▶ [Reading passage]
-*-*-
Turkey in a Stir Over Old Biden Remarks Backing Erdogan’s Ouster

An old video of Democratic presidential hopeful Joe Biden calling for the removal of Turkish President Recep Tayyip Erdogan has set off a furor in Turkey while earning U.S. President Donald Trump a shout-out.

In a Dec. 16 meeting with New York Times editors, Biden called Erdogan an “autocrat” and advocated that the U.S. “embolden” his opponents to defeat him at the ballot box.

“What I think we should be doing is taking a very different approach to him now, making it clear that we support opposition leadership,” Biden said. The video, which resurfaced on Saturday and has since become the hot topic in Turkey, checked out against a transcript of the meeting the newspaper published.

A backlash soon followed.

“No one can attack the will of the nation and the democracy, and question the legitimacy of Turkey’s president,” Erdogan’s communications director, Fahrettin Altun, fumed on Twitter. “We believe that the current U.S. administration would find these undiplomatic remarks unseemly of a presidential candidate of our NATO ally.”
-*-*-
▶ [Dataset extract]
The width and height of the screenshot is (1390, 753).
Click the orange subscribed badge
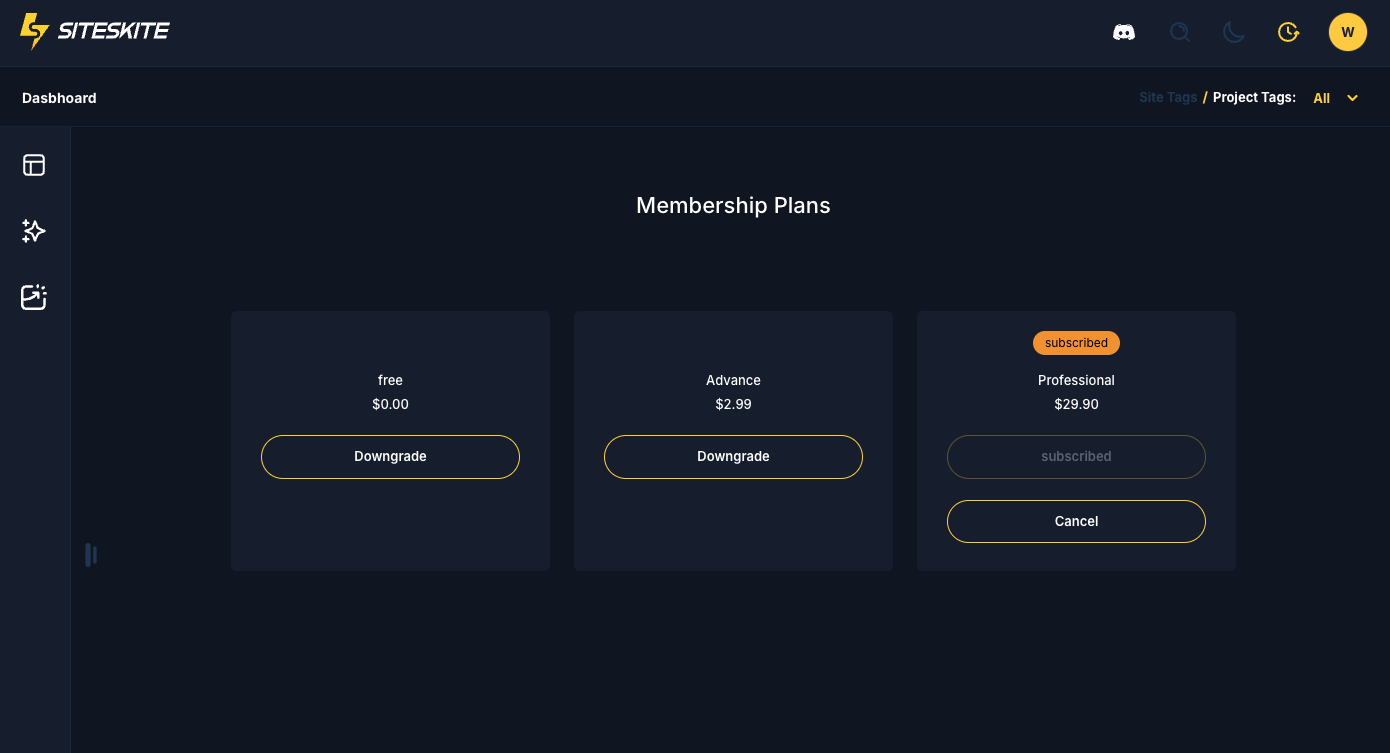(x=1076, y=343)
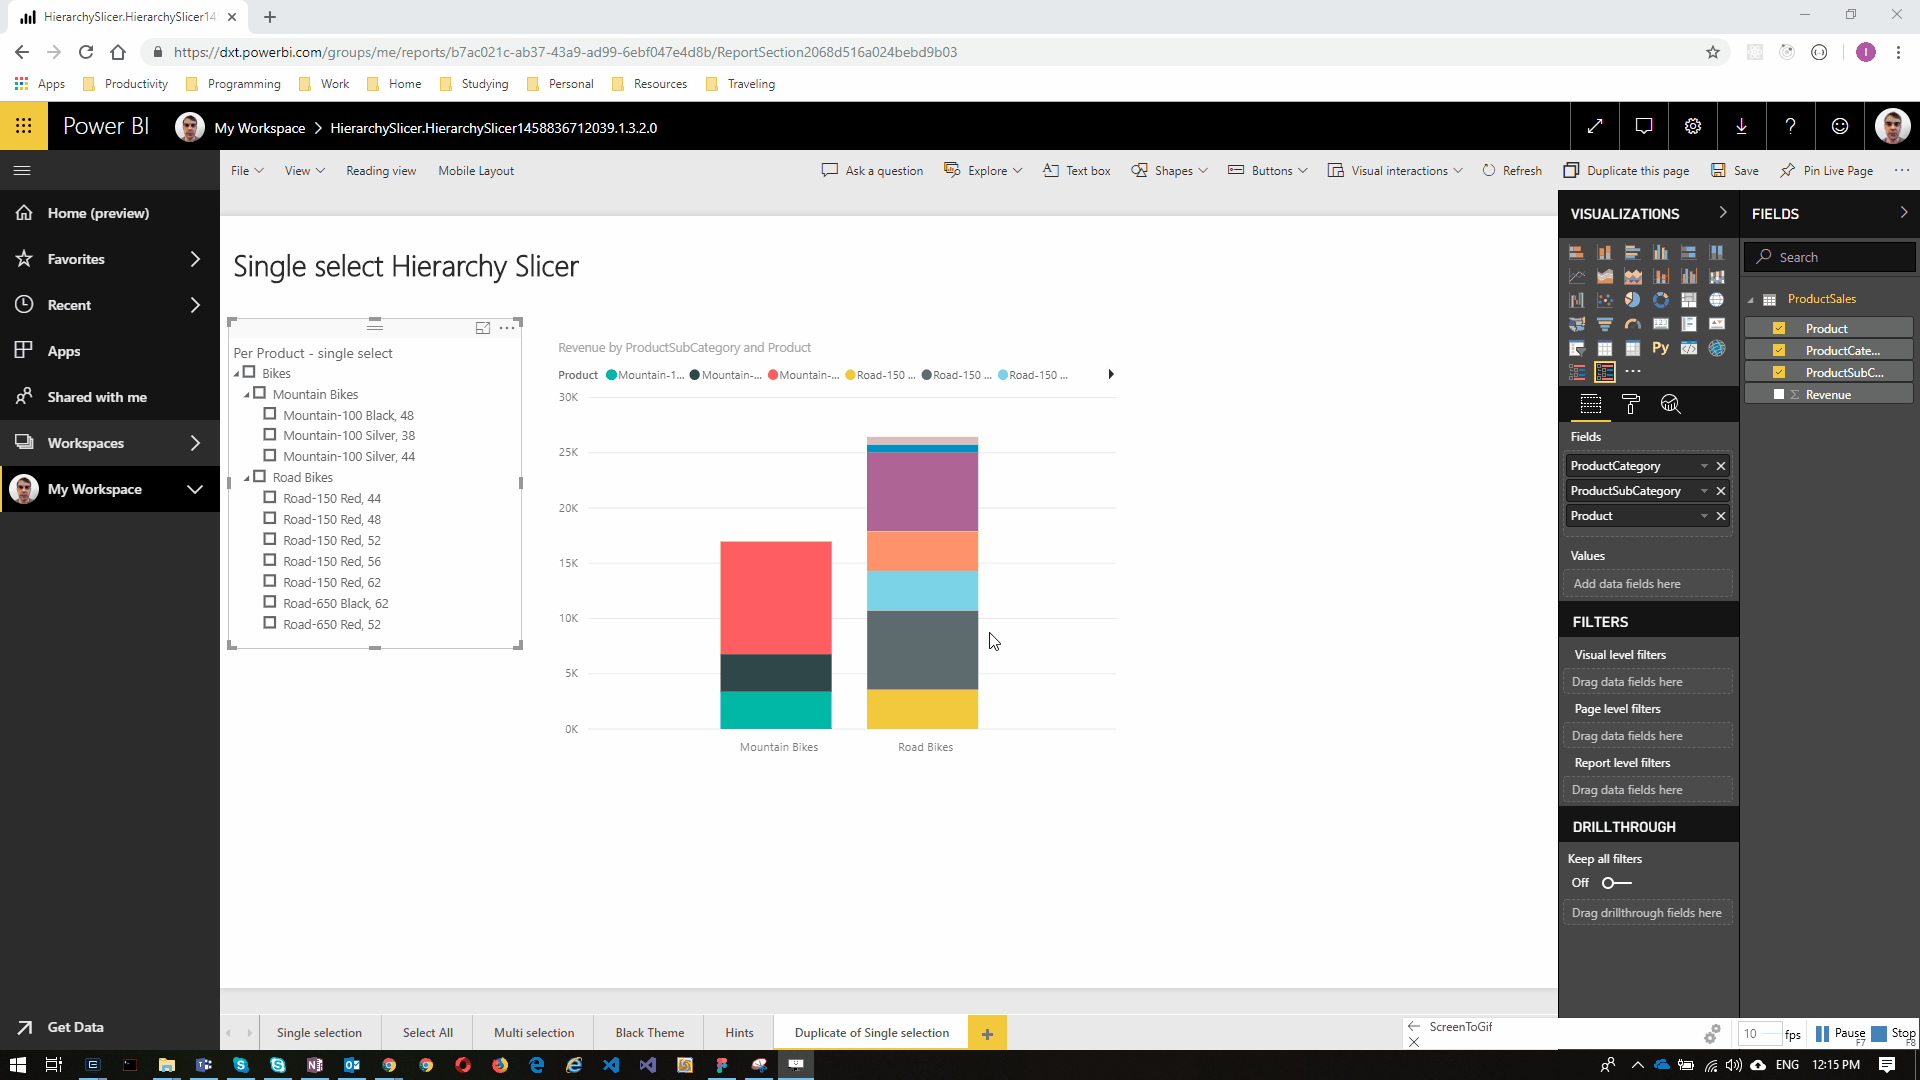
-*-*-
▶ [What you need to do]
1 – Answer these questions about the article on Biden's remarks about Erdogan:
(a) On what date did Biden meet with New York Times editors?
(b) On what day did the video resurface?
(c) Who is Erdogan's communications director, and where did he post his response?
2 – Write the next few paragraphs of the article on Biden's remarks about Erdogan, picking up after its final sentence.

▶ [Answers]
1 –
(a) Dec. 16
(b) Saturday
(c) Fahrettin Altun, on Twitter

2 –
Ties between the U.S. and Turkey have been strained for years over multiple issues, including Ankara’s purchase of Russian missile defense systems and U.S. support of a Syrian Kurdish militia that Turkey says has designs on its territory. Tensions have been eased by positive chemistry between Erdogan and Trump, a mitigating factor that could evaporate if Biden wins the November presidential election.

“It’s very interesting for a presidential candidate who has also served as a vice president to make such mistakes,” Turkey’s Foreign Minister Mevlut Cavusoglu said after meeting U.S. Secretary of State Michael Pompeo in the Dominican Republic on Sunday. Cavusoglu and Pompeo discussed issues of mutual concern, including the urgent need to reduce tensions in the eastern Mediterranean, according to a statement from the U.S. State Department.

It’s not clear who initially dredged up the months-old footage, which didn’t create a stir when Biden’s remarks were originally published. But even Turkey’s main opposition party was in an uproar.

“Our democracy and endeavor for freedom do not need any imperialist favors,” Faik Oztrak, the spokesman for Turkey’s main opposition Republican People’s Party, said on Twitter. “Independence is our character,”

The video is “the biggest support that any U.S. government has ever given to Mr. Erdogan’s government since 2002,” tweeted Deniz Ulke Aribogan, a lecturer on political science and international relations at Uskudar University in Istanbul.

©2020 Bloomberg L.P.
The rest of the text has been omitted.